*What is expected*
Repeat exactly the lines from the start of the records below through the line that contains "The height and width of the screenshot is (869, 1372).", including both.

*Dataset entries*
--- START ---

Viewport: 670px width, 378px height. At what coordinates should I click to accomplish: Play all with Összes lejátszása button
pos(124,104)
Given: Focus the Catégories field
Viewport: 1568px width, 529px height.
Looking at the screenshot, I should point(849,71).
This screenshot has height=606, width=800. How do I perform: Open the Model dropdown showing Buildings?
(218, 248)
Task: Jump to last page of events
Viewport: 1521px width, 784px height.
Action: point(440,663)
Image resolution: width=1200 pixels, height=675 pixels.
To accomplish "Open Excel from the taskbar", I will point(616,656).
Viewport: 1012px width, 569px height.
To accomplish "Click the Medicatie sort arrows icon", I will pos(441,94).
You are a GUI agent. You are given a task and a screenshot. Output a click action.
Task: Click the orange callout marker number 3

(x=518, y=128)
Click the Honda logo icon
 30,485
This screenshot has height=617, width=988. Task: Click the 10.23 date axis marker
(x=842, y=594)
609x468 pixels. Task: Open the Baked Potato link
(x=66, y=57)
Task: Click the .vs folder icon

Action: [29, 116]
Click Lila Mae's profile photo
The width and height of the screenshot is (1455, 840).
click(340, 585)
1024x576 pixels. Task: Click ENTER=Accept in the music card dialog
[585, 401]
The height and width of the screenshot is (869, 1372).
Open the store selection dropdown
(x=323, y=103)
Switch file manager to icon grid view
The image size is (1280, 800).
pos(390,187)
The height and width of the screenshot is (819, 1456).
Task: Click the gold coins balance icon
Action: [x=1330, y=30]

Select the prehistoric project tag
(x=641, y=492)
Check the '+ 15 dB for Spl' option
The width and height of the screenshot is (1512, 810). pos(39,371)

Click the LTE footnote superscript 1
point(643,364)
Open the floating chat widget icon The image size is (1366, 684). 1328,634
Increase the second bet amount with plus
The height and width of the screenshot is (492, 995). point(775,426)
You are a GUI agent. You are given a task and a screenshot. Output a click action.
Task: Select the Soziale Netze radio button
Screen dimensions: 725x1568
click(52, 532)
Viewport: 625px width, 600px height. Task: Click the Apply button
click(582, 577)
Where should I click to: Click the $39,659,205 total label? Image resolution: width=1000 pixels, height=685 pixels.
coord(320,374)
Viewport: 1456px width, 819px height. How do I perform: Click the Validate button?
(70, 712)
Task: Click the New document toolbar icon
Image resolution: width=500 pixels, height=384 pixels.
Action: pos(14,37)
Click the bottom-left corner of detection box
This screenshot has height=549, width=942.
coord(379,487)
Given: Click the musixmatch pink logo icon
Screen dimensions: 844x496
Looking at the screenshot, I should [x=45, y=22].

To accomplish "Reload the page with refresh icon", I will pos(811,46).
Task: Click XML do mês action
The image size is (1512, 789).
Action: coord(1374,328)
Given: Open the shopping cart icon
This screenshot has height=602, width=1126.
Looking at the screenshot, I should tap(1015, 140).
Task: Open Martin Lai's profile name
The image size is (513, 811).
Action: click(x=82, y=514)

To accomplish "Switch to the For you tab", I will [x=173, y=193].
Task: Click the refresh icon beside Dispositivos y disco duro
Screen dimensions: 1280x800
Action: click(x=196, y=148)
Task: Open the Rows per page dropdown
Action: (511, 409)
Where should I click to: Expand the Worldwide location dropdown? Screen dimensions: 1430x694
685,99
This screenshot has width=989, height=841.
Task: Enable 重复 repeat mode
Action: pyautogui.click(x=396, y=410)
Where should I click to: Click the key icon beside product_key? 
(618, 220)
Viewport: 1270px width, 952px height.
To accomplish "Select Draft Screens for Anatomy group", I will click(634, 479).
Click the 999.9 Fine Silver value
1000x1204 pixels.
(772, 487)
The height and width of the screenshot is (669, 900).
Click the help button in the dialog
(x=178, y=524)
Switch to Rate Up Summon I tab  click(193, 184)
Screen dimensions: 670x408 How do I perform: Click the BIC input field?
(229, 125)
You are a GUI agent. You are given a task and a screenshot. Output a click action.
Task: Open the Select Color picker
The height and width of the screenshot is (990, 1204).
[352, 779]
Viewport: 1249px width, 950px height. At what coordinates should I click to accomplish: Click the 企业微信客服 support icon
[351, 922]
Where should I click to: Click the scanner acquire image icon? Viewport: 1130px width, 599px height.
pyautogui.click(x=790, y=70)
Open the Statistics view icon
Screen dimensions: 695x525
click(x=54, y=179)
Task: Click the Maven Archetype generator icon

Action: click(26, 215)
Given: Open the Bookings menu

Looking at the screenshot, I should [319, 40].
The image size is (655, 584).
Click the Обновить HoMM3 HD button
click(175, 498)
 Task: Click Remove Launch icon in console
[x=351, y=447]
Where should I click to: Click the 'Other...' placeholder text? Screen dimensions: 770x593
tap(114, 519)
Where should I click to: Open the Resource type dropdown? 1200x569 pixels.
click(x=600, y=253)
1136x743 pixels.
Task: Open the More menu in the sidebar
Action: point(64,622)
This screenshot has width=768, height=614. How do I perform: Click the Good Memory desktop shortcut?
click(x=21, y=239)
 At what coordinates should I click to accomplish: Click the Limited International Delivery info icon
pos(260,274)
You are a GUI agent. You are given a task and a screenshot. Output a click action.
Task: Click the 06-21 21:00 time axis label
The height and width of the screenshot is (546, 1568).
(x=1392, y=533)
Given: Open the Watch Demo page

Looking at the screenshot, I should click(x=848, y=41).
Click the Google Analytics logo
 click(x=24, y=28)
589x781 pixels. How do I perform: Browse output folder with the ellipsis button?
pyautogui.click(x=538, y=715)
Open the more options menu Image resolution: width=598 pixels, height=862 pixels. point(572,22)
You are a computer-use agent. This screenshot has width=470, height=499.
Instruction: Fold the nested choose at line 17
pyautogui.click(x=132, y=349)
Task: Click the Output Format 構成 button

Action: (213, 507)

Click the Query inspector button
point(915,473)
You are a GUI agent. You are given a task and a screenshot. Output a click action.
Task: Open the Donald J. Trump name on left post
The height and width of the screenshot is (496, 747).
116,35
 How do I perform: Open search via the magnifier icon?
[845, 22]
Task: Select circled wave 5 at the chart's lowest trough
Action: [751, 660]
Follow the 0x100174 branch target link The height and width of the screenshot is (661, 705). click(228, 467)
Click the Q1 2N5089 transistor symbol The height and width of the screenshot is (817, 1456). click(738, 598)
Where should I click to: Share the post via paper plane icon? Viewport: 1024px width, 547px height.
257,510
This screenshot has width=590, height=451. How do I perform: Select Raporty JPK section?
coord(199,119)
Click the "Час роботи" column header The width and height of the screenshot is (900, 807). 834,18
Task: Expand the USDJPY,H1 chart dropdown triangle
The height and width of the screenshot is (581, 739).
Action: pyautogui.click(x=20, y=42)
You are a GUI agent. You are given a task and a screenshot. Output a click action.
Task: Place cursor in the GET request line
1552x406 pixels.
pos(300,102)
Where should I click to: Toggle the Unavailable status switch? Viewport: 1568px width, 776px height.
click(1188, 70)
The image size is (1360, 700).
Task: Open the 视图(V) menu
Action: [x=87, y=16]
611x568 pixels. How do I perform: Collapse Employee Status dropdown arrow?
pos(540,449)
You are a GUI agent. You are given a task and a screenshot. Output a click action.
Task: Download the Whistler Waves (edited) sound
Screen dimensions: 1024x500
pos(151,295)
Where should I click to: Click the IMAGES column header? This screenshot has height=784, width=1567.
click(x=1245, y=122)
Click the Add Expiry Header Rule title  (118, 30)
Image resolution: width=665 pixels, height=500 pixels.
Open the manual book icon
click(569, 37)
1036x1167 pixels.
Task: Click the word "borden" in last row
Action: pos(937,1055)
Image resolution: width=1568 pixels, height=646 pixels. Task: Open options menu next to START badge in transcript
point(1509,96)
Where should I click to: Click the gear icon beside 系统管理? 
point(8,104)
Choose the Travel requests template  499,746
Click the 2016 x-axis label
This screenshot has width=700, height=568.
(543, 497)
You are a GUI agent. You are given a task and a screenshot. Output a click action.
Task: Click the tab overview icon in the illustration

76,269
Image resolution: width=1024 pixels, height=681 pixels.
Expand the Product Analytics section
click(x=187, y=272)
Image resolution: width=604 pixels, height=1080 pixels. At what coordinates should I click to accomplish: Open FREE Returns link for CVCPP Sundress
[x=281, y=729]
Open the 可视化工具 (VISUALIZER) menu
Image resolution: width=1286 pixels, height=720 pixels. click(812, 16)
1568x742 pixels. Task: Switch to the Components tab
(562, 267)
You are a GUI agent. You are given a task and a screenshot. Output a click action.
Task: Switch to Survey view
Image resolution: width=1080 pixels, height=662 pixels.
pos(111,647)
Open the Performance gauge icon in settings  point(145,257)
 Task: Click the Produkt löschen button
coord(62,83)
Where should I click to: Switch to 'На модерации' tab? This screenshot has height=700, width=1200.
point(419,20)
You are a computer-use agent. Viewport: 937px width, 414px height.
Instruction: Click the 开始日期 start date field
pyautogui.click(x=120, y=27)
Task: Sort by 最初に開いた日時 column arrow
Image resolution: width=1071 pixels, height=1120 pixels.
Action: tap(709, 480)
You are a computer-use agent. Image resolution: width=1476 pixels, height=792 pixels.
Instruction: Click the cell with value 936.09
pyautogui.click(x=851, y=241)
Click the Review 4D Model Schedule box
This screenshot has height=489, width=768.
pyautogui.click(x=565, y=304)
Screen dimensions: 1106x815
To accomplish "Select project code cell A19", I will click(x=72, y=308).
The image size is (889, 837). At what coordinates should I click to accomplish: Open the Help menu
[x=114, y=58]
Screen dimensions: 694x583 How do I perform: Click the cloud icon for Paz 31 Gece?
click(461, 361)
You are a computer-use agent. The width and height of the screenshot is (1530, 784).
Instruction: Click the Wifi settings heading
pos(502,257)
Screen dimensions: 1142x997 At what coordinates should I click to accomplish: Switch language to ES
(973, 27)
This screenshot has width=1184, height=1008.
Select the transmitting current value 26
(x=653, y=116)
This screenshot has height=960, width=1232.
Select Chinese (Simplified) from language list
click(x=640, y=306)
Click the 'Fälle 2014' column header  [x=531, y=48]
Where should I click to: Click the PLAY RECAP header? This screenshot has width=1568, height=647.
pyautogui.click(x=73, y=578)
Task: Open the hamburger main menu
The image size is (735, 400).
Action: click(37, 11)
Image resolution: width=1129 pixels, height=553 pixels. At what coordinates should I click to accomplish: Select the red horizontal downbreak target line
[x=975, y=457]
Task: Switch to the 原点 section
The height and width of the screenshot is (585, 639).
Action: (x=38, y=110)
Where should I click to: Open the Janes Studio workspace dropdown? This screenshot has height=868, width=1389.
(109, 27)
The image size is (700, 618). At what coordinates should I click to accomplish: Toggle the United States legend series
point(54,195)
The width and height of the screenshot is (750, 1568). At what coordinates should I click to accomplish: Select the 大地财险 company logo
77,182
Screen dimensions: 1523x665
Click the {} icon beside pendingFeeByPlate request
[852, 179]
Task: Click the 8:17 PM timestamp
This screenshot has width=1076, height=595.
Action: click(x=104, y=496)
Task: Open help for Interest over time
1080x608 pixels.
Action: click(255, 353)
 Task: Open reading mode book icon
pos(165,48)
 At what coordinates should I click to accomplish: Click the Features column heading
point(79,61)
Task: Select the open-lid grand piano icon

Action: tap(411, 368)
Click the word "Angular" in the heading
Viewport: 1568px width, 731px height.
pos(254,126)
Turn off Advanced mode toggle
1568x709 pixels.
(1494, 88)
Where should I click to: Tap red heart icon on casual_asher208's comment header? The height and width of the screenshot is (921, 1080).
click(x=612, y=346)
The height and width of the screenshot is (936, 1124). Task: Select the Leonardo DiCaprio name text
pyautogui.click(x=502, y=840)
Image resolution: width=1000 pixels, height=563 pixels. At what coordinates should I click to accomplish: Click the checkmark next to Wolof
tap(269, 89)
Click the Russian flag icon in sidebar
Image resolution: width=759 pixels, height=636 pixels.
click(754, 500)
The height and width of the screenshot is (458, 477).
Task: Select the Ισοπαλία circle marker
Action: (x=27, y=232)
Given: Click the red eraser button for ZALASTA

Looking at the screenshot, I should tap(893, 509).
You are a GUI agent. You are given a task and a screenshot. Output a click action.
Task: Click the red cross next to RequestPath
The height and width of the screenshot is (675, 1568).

--- END ---

*Result of this exercise*
Viewport: 670px width, 378px height. At what coordinates should I click to accomplish: Play all with Összes lejátszása button
pos(124,104)
Given: Focus the Catégories field
Viewport: 1568px width, 529px height.
Looking at the screenshot, I should point(849,71).
This screenshot has height=606, width=800. How do I perform: Open the Model dropdown showing Buildings?
(218, 248)
Task: Jump to last page of events
Viewport: 1521px width, 784px height.
Action: point(440,663)
Image resolution: width=1200 pixels, height=675 pixels.
To accomplish "Open Excel from the taskbar", I will point(616,656).
Viewport: 1012px width, 569px height.
To accomplish "Click the Medicatie sort arrows icon", I will pos(441,94).
You are a GUI agent. You are given a task and a screenshot. Output a click action.
Task: Click the orange callout marker number 3

(x=518, y=128)
Click the Honda logo icon
 30,485
This screenshot has height=617, width=988. Task: Click the 10.23 date axis marker
(x=842, y=594)
609x468 pixels. Task: Open the Baked Potato link
(x=66, y=57)
Task: Click the .vs folder icon

Action: [29, 116]
Click Lila Mae's profile photo
The width and height of the screenshot is (1455, 840).
click(340, 585)
1024x576 pixels. Task: Click ENTER=Accept in the music card dialog
[585, 401]
The height and width of the screenshot is (869, 1372).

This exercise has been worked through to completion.